## ENTRIES PROVIDED

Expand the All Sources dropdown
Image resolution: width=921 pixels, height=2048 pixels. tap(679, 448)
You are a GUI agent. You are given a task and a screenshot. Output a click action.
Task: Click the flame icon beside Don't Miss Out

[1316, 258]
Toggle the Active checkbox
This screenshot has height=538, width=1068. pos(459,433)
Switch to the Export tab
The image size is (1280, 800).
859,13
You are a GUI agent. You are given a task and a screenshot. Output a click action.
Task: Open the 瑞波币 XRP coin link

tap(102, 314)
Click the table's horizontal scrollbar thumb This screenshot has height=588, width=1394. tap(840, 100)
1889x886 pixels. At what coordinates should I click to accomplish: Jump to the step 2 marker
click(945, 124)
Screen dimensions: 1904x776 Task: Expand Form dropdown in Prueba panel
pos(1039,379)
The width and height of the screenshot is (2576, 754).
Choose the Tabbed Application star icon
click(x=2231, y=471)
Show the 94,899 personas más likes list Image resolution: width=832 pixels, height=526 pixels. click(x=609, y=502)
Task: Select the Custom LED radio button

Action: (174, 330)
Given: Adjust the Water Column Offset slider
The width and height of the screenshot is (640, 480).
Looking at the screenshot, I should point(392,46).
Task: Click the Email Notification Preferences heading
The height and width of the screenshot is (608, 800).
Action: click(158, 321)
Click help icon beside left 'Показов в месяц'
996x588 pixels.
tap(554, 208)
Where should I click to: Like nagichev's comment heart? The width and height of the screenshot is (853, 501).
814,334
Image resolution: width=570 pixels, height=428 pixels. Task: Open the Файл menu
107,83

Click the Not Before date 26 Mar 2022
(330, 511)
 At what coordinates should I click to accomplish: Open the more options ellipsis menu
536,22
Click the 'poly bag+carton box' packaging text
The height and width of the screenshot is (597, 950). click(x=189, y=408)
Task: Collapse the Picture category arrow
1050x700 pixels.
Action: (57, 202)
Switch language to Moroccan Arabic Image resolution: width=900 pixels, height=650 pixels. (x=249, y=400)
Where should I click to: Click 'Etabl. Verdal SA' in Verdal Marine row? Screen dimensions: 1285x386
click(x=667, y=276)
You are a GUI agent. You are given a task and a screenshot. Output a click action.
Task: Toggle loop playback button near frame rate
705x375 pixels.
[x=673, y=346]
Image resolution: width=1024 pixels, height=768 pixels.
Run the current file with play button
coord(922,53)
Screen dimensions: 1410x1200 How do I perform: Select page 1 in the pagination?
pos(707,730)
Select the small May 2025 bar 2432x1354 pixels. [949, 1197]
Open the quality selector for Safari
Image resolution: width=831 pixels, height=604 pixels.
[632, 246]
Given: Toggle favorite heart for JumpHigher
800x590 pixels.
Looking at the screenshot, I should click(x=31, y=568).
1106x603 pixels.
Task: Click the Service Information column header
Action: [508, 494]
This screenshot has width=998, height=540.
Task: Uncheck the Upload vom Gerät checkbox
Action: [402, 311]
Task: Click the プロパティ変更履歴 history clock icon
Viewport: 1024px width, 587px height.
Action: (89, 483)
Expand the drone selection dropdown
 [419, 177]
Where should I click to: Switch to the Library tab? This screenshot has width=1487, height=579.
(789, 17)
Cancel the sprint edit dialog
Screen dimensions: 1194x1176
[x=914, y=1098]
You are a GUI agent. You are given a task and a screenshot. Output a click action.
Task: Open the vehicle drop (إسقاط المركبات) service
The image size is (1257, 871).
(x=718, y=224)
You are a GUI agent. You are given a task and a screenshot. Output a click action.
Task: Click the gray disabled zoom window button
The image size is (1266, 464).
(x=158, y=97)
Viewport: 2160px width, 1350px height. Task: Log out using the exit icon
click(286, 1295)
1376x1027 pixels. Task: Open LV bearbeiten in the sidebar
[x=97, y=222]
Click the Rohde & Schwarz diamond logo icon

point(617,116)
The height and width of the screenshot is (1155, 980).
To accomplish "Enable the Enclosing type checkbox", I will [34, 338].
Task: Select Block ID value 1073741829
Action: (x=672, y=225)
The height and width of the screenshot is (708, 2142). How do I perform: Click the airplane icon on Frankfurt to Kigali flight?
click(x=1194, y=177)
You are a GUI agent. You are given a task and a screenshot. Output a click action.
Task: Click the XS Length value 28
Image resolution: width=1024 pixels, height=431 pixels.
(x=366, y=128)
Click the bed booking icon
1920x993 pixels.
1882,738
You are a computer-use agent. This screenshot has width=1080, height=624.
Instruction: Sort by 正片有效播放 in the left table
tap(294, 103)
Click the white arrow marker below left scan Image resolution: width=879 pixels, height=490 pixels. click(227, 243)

## YOUR TASK
Copy the lines from the start of the data verbatim, stopping after the line containing "Show the 94,899".

## EXERCISE SOLUTION
Expand the All Sources dropdown
Image resolution: width=921 pixels, height=2048 pixels. tap(679, 448)
You are a GUI agent. You are given a task and a screenshot. Output a click action.
Task: Click the flame icon beside Don't Miss Out

[1316, 258]
Toggle the Active checkbox
This screenshot has height=538, width=1068. pos(459,433)
Switch to the Export tab
The image size is (1280, 800).
859,13
You are a GUI agent. You are given a task and a screenshot. Output a click action.
Task: Open the 瑞波币 XRP coin link

tap(102, 314)
Click the table's horizontal scrollbar thumb This screenshot has height=588, width=1394. tap(840, 100)
1889x886 pixels. At what coordinates should I click to accomplish: Jump to the step 2 marker
click(945, 124)
Screen dimensions: 1904x776 Task: Expand Form dropdown in Prueba panel
pos(1039,379)
The width and height of the screenshot is (2576, 754).
Choose the Tabbed Application star icon
click(x=2231, y=471)
Show the 94,899 personas más likes list Image resolution: width=832 pixels, height=526 pixels. click(x=609, y=502)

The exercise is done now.